> **What you have to do**
For this exercise, the lines from the one with "Image resolution: width=907" through the end of the material below must be output exactly, without pictures.

> **Provided entries**
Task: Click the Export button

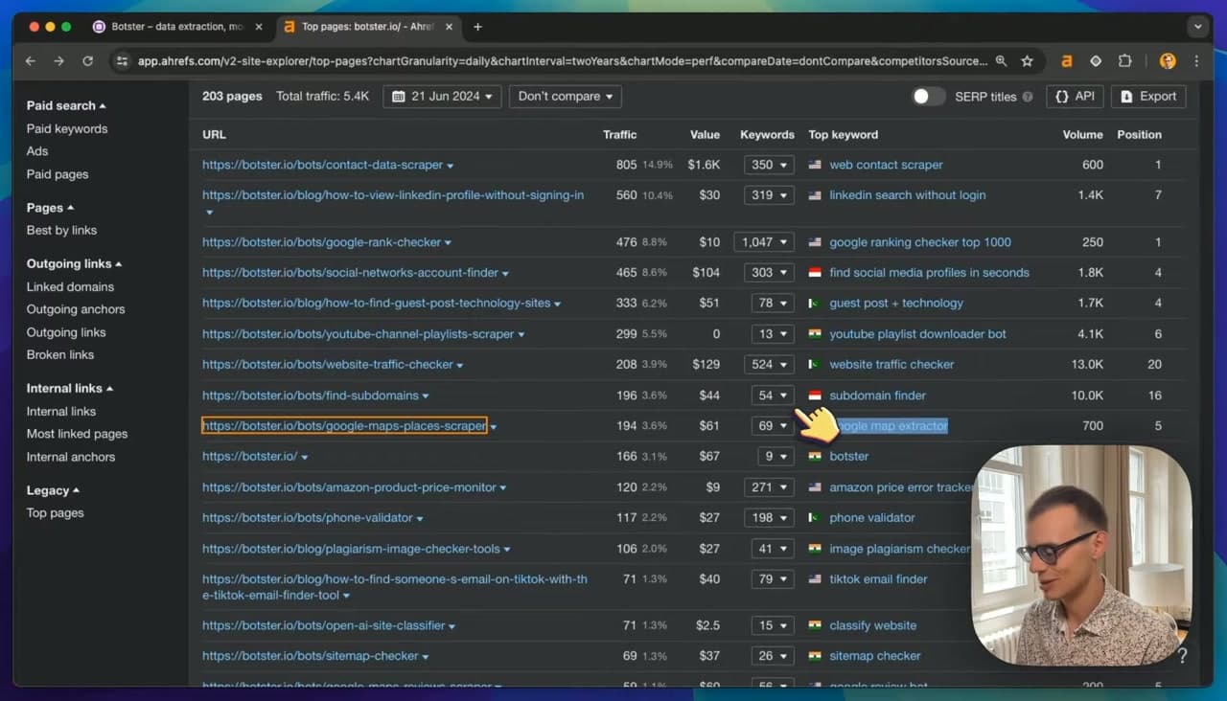Action: (1148, 96)
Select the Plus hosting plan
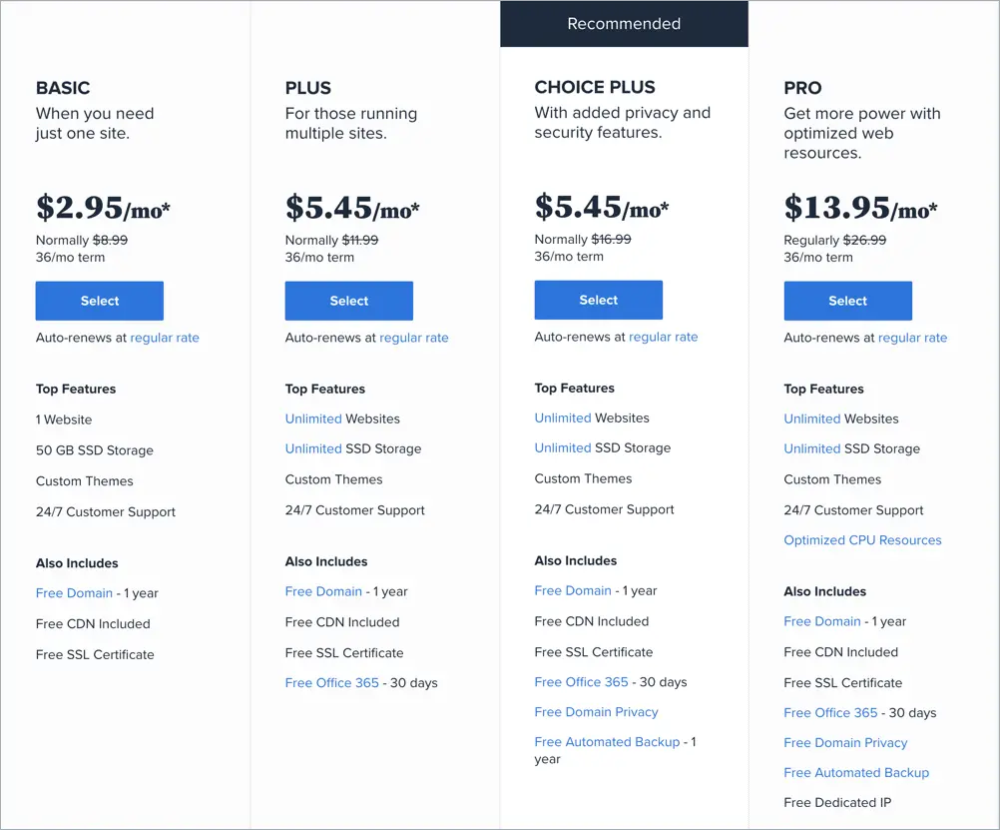The height and width of the screenshot is (830, 1000). [349, 301]
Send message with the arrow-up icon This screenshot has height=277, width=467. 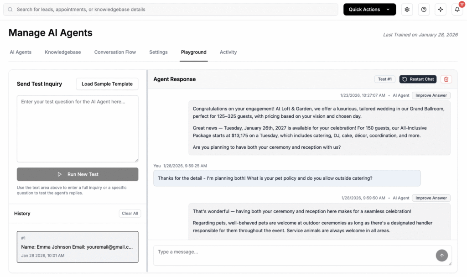[x=441, y=256]
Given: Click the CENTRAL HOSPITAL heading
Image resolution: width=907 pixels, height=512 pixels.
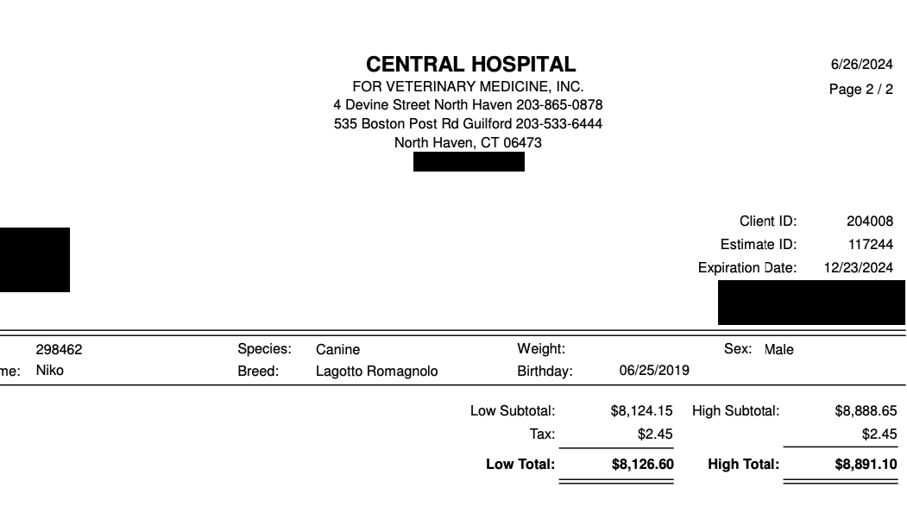Looking at the screenshot, I should click(x=470, y=64).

> **Solution to this problem**
Image resolution: width=907 pixels, height=512 pixels.
Looking at the screenshot, I should click(x=470, y=64).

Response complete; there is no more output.